八月二十三日の夕方から行われる地蔵尊の法会である。毎年盆になると、水子霊場で行われる水子供養会と、子供達を中心とした行事を行う子安の地蔵さんの両方がそれぞれの地蔵尊の前で行われる。水子霊場においては、各家の水子の石仏に各自新しいよだれかけに取りかえたり、赤い風車がくるくると廻って子供のやすらかな成仏を祈る母親達の情愛あふれる光景が見られる。住職に回向の後に、そうめんの接待がされる。この行事で盆が終わり、夏の季節が過ぎていくのである。近頃は、子供の子安地蔵盆も公民館の都合で殆ど土曜の夜が多くなって子供達も宿題を忘れて、打ち上げ花火・金魚すくい・当てものなどに興じ子供たちにとっては楽しい地蔵盆の夜をにぎやかに過ごすのである。
宝泉寺の彼岸会は、観音講と詠歌があり、にぎやかなものであった。近年では観音講も途絶えてしまい、淋しい彼岸参りとなっている。
旧暦旧暦十月十二日の夜、以前迄は何十年目かに一回各家に会所が廻ってきた。住職が当家のご祈祷の読経を唱じた後、日の出を待って天道様に感謝をする行事である。会所となった家は、会食をしながら日の出を待つ人々のために食膳を用意したが、この行事は寺で一括して行う。

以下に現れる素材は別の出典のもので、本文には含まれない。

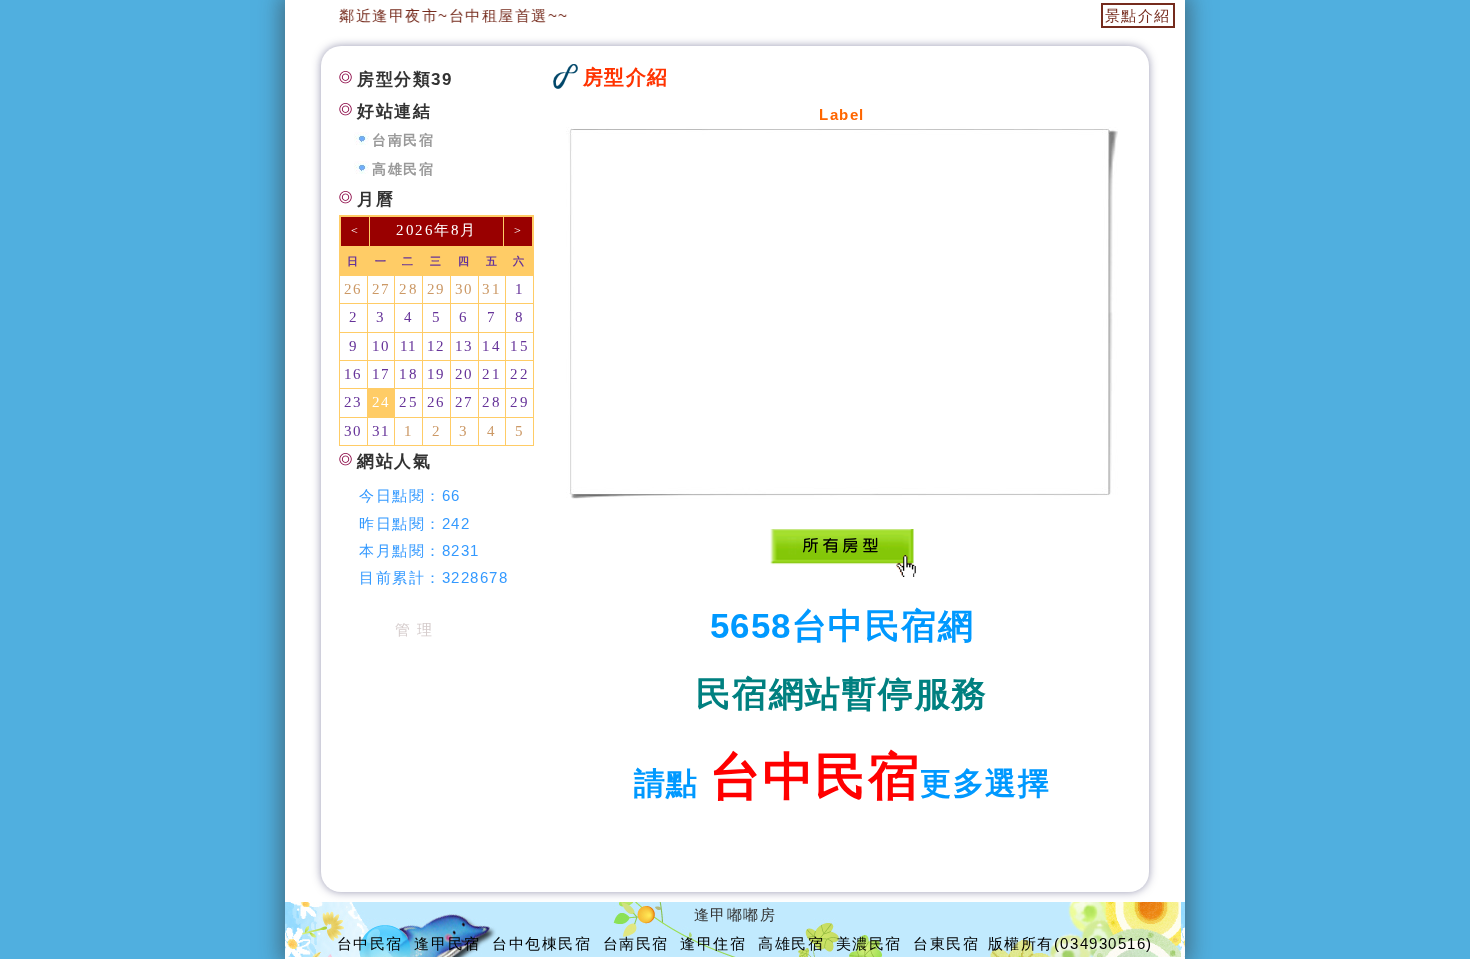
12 (436, 346)
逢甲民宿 (447, 943)
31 (491, 289)
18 (408, 374)
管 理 (414, 629)
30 (464, 289)
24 (381, 402)
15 (519, 346)
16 (353, 374)
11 (409, 346)
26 (353, 289)
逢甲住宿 (713, 943)
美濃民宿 (869, 943)
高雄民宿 (403, 169)
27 (381, 289)
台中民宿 (370, 943)
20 (464, 374)
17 (381, 374)
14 (491, 346)
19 (436, 374)
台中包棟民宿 (541, 943)
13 (464, 346)
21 (491, 374)
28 (408, 289)
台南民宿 (403, 140)
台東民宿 (946, 943)
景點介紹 (1138, 15)
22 (519, 374)
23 (353, 402)
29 (436, 289)
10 (381, 346)
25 (408, 402)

日の出を待つことも食膳を用意することもなくなってお供物などの当番に各町内があたることになっている。 寺では昔ながらの版木によるお守りがくばられるのである。
秋に収穫した新米を檀家から初穂として先祖にお供えをする日である。この日は寺の総代が受領することになっているが、以前は玄米の現物納入であったことから、現物を計量器ではかることがあったが米の納入も時代と共に移り変わり現在は現金納入である。斉米料は戒名によってまちまちであるが、時価の米一升分の価格を基準に定められたもので、宝泉寺は一戸につき七升分から一石の家まである。